I’m often asked, “What business are you in?” I sometimes ponder what reaction I’d get if I said, “I’m in the people-growing business.” Ministers are grown. Students don’t arrive in our Bible school classrooms as spiritual giants. They come with willing hearts and pass through a spiritual formation and maturation process. Effective Bible school programs enable students to reach their maximum potential. We’re equipping others for works of service in God’s kingdom (Ephesians 4:12) and in apostolic ministry. Like Robert Dale once said, we’re “sowing seeds of ministry and growing believers toward leadership.” That is one of the chief purposes behind ministry. Like a sign I saw, “We build Pentecostal leaders to grow Pentecostal churches.” Spiritual growth is one of our four core values. We value helping people grow.
We create a “culture of growth.” It’s the way we do things around here. I sometimes lament when I see other churches with more developed educational programs than ours. We can make a difference. John Maxwell in Go for Gold mentions a nursery in Canada that displays a sign on its wall: “The best time to plant a tree is twenty-five years ago…The second best time is today.”

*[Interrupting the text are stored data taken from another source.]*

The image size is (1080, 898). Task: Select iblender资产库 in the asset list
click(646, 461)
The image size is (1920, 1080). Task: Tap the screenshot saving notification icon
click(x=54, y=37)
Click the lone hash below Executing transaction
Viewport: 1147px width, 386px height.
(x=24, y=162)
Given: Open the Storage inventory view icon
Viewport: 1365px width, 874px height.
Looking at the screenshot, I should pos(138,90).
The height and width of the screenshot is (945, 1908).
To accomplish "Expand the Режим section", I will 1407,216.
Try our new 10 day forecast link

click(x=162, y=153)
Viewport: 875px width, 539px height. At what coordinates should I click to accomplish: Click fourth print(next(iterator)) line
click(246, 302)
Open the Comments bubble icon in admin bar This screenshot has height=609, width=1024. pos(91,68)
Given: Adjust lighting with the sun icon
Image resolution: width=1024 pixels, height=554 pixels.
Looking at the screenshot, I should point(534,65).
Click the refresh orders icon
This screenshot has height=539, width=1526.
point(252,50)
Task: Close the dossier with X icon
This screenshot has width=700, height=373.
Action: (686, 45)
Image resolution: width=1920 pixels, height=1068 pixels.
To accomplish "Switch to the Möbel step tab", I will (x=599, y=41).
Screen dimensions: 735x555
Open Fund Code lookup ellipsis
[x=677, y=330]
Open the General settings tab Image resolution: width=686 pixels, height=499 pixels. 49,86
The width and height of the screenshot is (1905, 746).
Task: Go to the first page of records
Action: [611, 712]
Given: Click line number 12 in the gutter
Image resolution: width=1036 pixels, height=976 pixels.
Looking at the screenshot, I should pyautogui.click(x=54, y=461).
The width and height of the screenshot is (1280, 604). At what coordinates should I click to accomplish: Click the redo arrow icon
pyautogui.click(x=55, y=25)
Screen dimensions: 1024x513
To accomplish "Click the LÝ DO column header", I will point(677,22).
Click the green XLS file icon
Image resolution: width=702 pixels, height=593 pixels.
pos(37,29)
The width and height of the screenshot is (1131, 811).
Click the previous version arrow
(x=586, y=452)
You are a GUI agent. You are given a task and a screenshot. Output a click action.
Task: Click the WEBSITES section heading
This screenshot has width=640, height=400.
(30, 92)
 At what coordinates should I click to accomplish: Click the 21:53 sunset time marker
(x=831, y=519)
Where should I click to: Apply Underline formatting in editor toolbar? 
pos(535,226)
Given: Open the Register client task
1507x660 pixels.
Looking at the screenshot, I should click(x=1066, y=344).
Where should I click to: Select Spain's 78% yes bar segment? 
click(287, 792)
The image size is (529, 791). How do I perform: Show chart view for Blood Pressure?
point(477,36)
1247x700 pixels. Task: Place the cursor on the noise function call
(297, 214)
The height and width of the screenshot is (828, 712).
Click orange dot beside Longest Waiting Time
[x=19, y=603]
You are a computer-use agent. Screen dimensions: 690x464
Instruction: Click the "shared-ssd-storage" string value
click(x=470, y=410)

Our work will affect long after we’re gone. A Greek proverb says, “A society grows great when old men plant trees whose shade they know they shall never sit in.” Be deliberate at leaving a mark on this planet, to do something that imparts seeds of truth to the next generation, and impacts eternity for our world. Someone once said, “If your vision is for a year, plant wheat; if your vision is for a decade, plant trees; but if your vision is for a lifetime, plant men.” When a friend asks, “What have you done today?” I hope you can thankfully respond, “I saw someone grow today and I helped. I’ve been planting people; growing giants!”